Evidently I’d taken my husband’s work bag by accident. His metal measuring tape set the detector off, and they emptied the contents of the bag. What comes out?

A hammer, duct tape, tarp, ammonia, and bleach. Oh. And a ski mask.

(His usual set up for doing maintenance work outside in the dead of winter.)

I had a hell of time explaining that to the police.”


“My family traveled on the 5th of July and my brother used the same bag for carry on that he used the night before for fireworks.. He brought 11 bottle rockets on a 3hr flight in the U.S. (POST 9/11).

We didn’t find this out until after we arrived at our destination.”

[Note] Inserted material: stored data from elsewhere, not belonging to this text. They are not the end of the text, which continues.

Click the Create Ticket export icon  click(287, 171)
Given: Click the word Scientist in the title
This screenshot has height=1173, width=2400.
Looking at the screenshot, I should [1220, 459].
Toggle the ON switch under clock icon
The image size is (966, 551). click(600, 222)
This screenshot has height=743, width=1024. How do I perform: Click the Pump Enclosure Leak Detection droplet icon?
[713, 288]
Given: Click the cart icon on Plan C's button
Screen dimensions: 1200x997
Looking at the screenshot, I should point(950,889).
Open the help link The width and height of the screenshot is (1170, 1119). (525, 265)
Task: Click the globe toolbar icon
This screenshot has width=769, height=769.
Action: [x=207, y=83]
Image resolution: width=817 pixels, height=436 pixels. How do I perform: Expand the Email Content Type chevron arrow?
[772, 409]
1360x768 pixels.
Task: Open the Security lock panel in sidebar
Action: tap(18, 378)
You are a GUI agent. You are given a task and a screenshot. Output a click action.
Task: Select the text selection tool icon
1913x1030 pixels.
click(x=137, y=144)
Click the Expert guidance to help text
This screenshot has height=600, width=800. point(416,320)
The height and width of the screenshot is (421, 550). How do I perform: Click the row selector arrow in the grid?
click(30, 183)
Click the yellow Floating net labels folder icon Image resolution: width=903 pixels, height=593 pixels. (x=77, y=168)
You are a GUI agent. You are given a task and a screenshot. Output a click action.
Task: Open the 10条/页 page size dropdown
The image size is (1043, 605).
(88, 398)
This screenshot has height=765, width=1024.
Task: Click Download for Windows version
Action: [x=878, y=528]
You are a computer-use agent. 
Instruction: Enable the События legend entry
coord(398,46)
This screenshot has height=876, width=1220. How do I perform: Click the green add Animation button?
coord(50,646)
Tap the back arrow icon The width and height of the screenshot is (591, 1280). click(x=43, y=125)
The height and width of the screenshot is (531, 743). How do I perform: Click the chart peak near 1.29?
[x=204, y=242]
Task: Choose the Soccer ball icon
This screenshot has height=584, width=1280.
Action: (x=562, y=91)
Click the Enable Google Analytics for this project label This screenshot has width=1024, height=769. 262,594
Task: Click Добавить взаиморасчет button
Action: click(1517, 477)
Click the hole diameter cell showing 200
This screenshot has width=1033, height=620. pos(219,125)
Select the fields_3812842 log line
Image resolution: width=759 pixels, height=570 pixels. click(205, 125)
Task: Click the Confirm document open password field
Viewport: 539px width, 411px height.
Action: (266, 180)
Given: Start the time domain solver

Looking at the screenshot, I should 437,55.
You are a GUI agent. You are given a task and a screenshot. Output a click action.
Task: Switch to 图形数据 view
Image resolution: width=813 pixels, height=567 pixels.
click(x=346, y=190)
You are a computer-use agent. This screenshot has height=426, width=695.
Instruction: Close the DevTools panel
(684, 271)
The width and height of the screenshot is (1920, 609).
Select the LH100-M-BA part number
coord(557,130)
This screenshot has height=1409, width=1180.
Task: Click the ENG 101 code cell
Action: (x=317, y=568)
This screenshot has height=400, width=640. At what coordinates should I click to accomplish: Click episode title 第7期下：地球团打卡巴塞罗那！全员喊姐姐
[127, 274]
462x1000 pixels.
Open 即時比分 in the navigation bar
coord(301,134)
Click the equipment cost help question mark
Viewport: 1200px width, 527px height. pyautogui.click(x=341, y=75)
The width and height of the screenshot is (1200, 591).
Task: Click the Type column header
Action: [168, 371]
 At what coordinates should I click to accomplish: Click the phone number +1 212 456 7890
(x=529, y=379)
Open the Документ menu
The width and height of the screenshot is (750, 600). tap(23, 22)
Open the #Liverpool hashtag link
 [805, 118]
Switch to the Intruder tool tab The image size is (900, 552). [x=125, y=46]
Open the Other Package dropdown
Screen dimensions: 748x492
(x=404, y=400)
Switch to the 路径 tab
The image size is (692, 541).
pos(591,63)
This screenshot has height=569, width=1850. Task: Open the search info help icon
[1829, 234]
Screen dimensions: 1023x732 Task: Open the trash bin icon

“A woman had a suitcase with a clown suit, a jar of pickles, some architecture for dummies book, and about a hundred $50 gift cards to Chik-fil-A. Interesting combo.”


“One blue crushed velvet suit, one frilly laced cravat, one silver medallion with ‘male’ symbol, one vinyl record album ‘Burt Bacharach Plays His Hits’, one Swedish made penis enlarger pump (he said it wasn’t his), one credit card receipt for said penis enlarger, signed by him (he still insisted it wasn’t his).”


“A machete. Like, a 5-foot long one. Confiscated (or rather voluntarily handed over after I asked really nicely) from a car with diplomatic plates – it was sitting next to the driver on the passenger seat. No explanation.”


“I worked at a venue that seats around 15,000 just outside Toronto and what I never saw coming was how much worse the bands/caterers/people coming in through the back entrance were compared to the guests.

A chainsaw hidden in a suspiciously-large guitar case. They said it was part of the act to get the crowd ‘pumped’. ‘NOPE.’ ‘Pleaaaase?’ ‘Nope.’ ‘Come onnn it would be epic, bro!’ ‘I don’t doubt it, but nope. Call our event co-ordinator and she might let you use it if you take the chain off but until then it’s staying here’.”